カオリちゃんのビールのお代わりを持ってきた鉄さんも、その話しを聞いていた。


「アイツもまともな彼女できたんだ、良かったなぁ。なあ?」

私に念を押すように言うので、わかってるくせに何だか今日はちょっと意地悪だなって思う。


「リンダ、もうアイツには関わんなよ。」

鉄さんはちゃんとわかってる、私がエイジのことふりまわしてたの。
ちゃんと付き合わないなら、あきらめろってことだよね。


「別に、エイジが勝手にうちに来てただけだもん…」

「そう仕向けてたのはお前だろ?わざとやってんのわかるよ。
もうそういうの止めろな、アイツ可愛そうだろ。男は逃げると、追いかけるもんなんだからな。」


わかってるよ、わかっててそうしてきたんだもの・・・

正論過ぎて泣けてくる。


「私から連絡するなんてことしないですから、もう会わないですよきっと。」


「お前はそれでいいのかよ? ちゃんとホントのこと言って、別れてやれよ。」


鉄さんの言葉がいちいち心に刺さる。



「何?リンダちゃんってエイジ君の元カノなの?」

カオリちゃんが全然空気読まないでいきなり会話に入ってきた。


「ちがうよ」


もしも彼女だったら、エイジはどうしていたんだろうな・・・
この2人みたいに、ここで仲良く飲んでられたのかななんてぼんやりと思ってしまった。


「ちょっとまって、全然話が見えないんだけど!」


何だか声が大きいなあ・・・
思わず笑いそうになる。


間に座っているレン君が、何だかおろおろしてるのがわかった。

鉄さんはそんな2人を見て笑っている。



「なんだろうね、セフレかなぁ・・・」

はっきりそう口にすると、何だか切ないなあ。



「なんで、今の話ぶりだと、めっちゃリンダちゃん、彼の事好きっぽいじゃない!」

何でこの子は、こんなに真剣に話してんだろうって思う、今日偶然知り合った他人なのに。
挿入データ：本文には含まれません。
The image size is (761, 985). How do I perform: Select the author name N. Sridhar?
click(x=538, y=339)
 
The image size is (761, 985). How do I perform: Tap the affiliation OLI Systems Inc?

レン君が、そんなカオリちゃんの勢いに負けて、隅っこに逃げてしまった。


「なんでちゃんと付き合わなかったの?」

「だって、あの子ずっと年下だもん、はじめ会ったときはホントに子供だったし。」

「そんなの、うちらもそうだよ?レンなんて8つも年下だもん。でもちゃんとレンは言ってくれたよ、付き合おうって。年なんか関係ないじゃん!」


何だか凄く熱い子だなあ・・・

自分たちのことと似ているから、心配してくれているのかしら。


っていうか、彼女私より年上なんだ、下かと思った。